-------- PASSAGE TO READ --------

In the instant application, the applicant has anchored his complaint on fraud. He thinks that his mother acted fraudulently because she petitioned for the grant as a sole administrator and that he was never consulted nor was his consent sought and obtained before the grant was issued and subsequently confirmed to her. Fraud is a very serious charge to make against a party. The burden of proving fraud is indeed very heavy. It is not on a balance of probability like in any other civil claims nor is it beyond reasonable doubt as in criminal cases. However the standard of proof in this case is in between the aforesaid standards of proof.

Tackling the applicant’s first complaint that the respondent obtained the grant as a single administrator, this complaint has no basis at all in law. There is no requirement under the Law of Succession Act that a grant of letters of administration intestate must be made to two people. The applicant did not in his affidavit in support of the application and indeed in his written submissions point to any such provisions of the law. To my mind such requirement is purely for administrative purposes. In any event the respondent was the wife of the deceased and in terms of priority for purposes of petitioning for a grant of letters of administration intestate, she ranks first among those who could have petitioned for such grant. Section 66 of the Law of Succession Act besides giving the court unfettered discretion in deciding who should be issued with a grant of representation, also gives the order of preference as to who should be given a grant. It provides interlia:

“…When a deceased has died intestate, the court shall, save as otherwise expressly provided, have a final discretion as to the person or persons to whom a grant of letters of administration shall, in the best interest of all concerned, be made, but shall, without prejudice to that discretion, accept as a general guide the following order of preference:

a.Surviving spouse or spouses, with or without association of other beneficiaries.

b.Other beneficiaries entitled on intestacy, with priority according to their respective beneficial interests as provided by part V.

c.The public trustee; and

d.Creditors:

Provided that, where there is partial intestacy, letters of administration in respect of the intestate estate shall be granted to any executor or executors who prove the will…”.

The applicant being a son of both the deceased and respondent could not in the circumstances taken precedence over his mother.

-------- RECORDS SUPPLIED --------

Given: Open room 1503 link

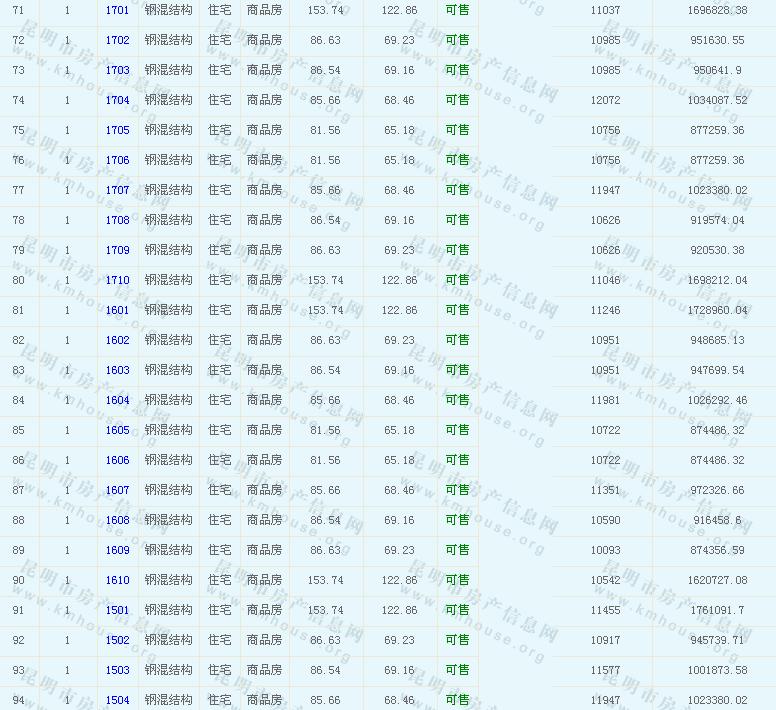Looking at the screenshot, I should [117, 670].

--------
-------- RECORDS SUPPLIED --------

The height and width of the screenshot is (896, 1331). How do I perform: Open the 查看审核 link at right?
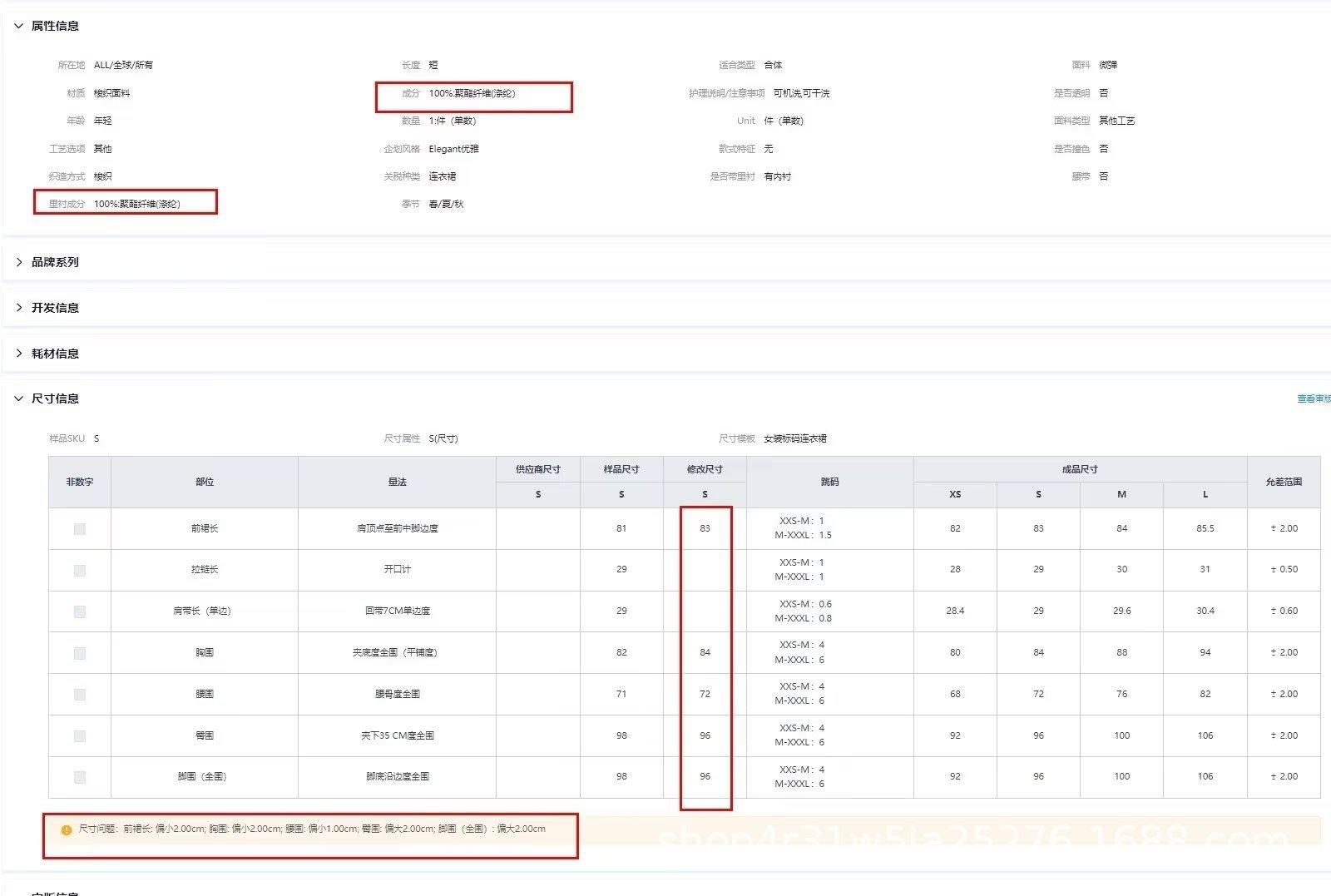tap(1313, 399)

--------

§ TASK GOAL
Write out the passage on the contested grant word for word. Begin at the words "a.Surviving spouse or" and stop after "over his mother.". Use only the passage on the contested grant, not the records.

§ COMPLETE ANSWER
a.Surviving spouse or spouses, with or without association of other beneficiaries.

b.Other beneficiaries entitled on intestacy, with priority according to their respective beneficial interests as provided by part V.

c.The public trustee; and

d.Creditors:

Provided that, where there is partial intestacy, letters of administration in respect of the intestate estate shall be granted to any executor or executors who prove the will…”.

The applicant being a son of both the deceased and respondent could not in the circumstances taken precedence over his mother.